I was one of the first young females in upstate New York to have the drug Remdesivir tried on me. They gave me the ten-day dose, and it worked. That following week, Dr. Fauci called my room from the White House. I was on the ventilator, so I couldn't speak to him. So the caseworker and the physical therapist spoke to him. It was very brief. He just asked, “How is she doing? Is she responsive? Is she awake?”

I woke up 35 later, and I had a stay of 69 days in the hospital. I almost died of Covid three times of respiratory failure because my lungs had collapsed. I had no idea what was happening. I thought I had a stroke. I didn't know I was in a coma for Covid. I was lonely, and I was losing hope. I would ask, “Can I see my husband?” And they would tell me, “No.” And I'm like, “Why not?”


I was in so much pain; my body felt like shards of fiberglass. I didn't have movement in my legs, my feet, or my arms. I had loss of taste, loss of smell, and I lost the function of being able to swallow. I lost my hair. I lost my voice. 


I wanted to walk out of that hospital. So they wheeled me about fifty yards to the exit door, and then I got up off of that wheelchair, and I walked out, and everyone was applauding. When I went in, I had my winter coat on. When I came out, it was a beautiful, sunny day. 


I'm never going to be the way I used to be. I'm embracing who I've become. I'm walking with a cane now. I'm working with a linguistic therapist to help me to speak again better. I had a speech therapist because I had to learn how to swallow all over again and eat because I was tube fed for over 55 days. I wear this watch now to check my heartbeat. Sometimes just walking or talking, my heart just elevates. A lot of times, I get tremors. I started to lose my memory. I suffer from brain fog. I'm still trying to lift weights. I'm about three pounds. I can carry a dinner plate, my own dinner plate, which I'm really proud of, but I can't carry a basket of laundry. I get injections every four weeks in my keloid scars because I got infected from the ventilator. 

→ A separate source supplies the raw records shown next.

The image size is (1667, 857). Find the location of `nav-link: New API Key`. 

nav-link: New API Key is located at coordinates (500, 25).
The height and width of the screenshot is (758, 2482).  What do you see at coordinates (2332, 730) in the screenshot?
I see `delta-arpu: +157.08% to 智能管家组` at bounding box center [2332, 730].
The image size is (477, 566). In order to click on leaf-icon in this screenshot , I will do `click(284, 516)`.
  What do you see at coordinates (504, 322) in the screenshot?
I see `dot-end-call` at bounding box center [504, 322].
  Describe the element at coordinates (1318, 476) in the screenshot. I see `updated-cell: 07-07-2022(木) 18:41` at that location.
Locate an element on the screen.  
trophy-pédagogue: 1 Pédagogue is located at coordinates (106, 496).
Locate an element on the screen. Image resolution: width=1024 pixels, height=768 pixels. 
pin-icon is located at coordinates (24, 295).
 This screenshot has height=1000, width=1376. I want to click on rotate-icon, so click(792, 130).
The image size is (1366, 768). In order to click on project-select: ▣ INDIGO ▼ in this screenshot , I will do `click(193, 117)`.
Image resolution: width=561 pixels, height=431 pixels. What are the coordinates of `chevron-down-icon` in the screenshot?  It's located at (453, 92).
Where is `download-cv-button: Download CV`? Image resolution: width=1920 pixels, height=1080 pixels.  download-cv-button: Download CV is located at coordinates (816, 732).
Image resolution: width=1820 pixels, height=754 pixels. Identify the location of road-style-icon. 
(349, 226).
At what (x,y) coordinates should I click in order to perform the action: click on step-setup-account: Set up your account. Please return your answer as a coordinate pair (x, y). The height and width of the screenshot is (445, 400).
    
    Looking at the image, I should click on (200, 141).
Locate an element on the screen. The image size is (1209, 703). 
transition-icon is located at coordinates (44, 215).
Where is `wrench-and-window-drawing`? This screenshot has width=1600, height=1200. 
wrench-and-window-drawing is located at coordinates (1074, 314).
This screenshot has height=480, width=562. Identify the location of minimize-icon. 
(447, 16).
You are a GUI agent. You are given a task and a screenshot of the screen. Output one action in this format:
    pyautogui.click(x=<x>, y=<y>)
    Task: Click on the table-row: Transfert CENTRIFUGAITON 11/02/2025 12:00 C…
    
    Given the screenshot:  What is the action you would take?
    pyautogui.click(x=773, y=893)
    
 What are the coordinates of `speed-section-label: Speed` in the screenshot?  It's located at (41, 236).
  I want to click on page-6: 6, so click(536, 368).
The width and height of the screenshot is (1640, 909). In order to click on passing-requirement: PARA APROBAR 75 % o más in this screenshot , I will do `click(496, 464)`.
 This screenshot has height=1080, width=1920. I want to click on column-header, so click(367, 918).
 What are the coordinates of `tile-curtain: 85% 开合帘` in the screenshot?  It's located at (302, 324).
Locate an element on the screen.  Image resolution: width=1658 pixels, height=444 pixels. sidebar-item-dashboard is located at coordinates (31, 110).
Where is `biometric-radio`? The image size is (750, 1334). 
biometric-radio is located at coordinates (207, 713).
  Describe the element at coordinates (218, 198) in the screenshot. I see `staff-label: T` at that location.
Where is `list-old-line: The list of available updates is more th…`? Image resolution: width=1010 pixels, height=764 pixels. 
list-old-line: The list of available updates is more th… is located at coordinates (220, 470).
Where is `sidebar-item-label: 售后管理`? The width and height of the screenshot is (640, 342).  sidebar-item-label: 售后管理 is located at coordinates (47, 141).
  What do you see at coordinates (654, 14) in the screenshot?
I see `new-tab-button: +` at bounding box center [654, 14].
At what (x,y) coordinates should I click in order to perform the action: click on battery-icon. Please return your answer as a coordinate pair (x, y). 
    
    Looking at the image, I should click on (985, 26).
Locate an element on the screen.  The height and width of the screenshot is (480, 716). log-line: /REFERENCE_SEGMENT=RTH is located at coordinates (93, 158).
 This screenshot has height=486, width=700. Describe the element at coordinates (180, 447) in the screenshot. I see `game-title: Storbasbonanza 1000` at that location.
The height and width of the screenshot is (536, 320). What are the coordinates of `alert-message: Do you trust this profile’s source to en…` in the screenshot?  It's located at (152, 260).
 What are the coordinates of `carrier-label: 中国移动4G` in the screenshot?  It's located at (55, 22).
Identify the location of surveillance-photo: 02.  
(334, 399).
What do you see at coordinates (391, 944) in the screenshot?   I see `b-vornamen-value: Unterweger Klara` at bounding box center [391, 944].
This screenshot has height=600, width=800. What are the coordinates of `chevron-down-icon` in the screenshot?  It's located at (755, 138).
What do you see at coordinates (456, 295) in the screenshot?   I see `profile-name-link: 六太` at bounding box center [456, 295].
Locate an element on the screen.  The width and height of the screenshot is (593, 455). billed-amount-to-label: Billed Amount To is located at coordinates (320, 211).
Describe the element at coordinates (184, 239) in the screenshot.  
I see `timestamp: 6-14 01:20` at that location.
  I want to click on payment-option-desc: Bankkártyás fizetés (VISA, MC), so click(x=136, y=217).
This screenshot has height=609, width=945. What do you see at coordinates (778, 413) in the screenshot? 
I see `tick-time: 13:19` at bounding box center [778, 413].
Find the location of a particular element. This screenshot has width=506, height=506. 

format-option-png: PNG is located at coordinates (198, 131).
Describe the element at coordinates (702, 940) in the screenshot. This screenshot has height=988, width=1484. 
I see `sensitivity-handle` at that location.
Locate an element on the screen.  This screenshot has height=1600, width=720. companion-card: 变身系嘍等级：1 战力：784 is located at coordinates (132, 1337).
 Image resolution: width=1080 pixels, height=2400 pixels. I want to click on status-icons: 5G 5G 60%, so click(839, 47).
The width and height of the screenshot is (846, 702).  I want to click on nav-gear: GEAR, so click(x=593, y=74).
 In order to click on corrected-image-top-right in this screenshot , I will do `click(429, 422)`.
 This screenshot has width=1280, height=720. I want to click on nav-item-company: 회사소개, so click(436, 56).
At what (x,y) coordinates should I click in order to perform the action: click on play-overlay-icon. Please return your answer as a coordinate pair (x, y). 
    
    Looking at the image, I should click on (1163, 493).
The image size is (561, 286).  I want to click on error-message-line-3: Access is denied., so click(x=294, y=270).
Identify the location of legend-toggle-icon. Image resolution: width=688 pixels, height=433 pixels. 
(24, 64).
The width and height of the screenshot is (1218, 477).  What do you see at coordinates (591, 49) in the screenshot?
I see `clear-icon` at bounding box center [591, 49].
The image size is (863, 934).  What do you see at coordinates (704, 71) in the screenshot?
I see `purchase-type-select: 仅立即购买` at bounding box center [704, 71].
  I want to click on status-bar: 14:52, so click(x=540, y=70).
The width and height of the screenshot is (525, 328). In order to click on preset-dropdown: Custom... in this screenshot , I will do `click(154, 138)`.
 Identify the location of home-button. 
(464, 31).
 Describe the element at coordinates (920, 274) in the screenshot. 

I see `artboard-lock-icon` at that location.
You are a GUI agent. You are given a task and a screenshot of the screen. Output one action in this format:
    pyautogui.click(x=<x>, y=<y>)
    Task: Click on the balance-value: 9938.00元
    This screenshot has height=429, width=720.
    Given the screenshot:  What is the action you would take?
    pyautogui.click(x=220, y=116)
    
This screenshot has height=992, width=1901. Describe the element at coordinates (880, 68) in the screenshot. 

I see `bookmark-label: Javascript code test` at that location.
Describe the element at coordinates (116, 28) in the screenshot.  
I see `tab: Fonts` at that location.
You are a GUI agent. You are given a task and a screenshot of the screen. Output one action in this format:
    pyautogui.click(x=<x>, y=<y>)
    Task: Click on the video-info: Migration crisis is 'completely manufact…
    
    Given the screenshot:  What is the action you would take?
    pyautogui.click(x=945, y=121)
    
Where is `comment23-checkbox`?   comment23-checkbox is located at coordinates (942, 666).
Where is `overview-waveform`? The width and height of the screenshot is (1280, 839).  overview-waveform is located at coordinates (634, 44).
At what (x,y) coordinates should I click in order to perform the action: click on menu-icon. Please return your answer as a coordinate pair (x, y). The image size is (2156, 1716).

There are people who have it worse than me. I have my trach scar that I don't like how it looks. It's embarrassing to me. But, you know, it's okay because it's a badge of honor. I lost my hair, but now I'm like, “I have a new look.” I know it's okay because it's a transition. When my oxygen level went to 60, that is similar to brain damage. But by the grace of God, somehow, I didn’t suffer from brain damage. I have been given a light and hope, a torch to see that beacon for others. 


By sharing my story, I've given some hope and some dignity and pride back to some people in the hospital, the wing I was at so that people could feel quality of life and know that people care even when your hope seems so dark. 

When I was in a coma, there were thousands of people lifting me up. I have to return that favor somehow. I feel indebted and grateful for it.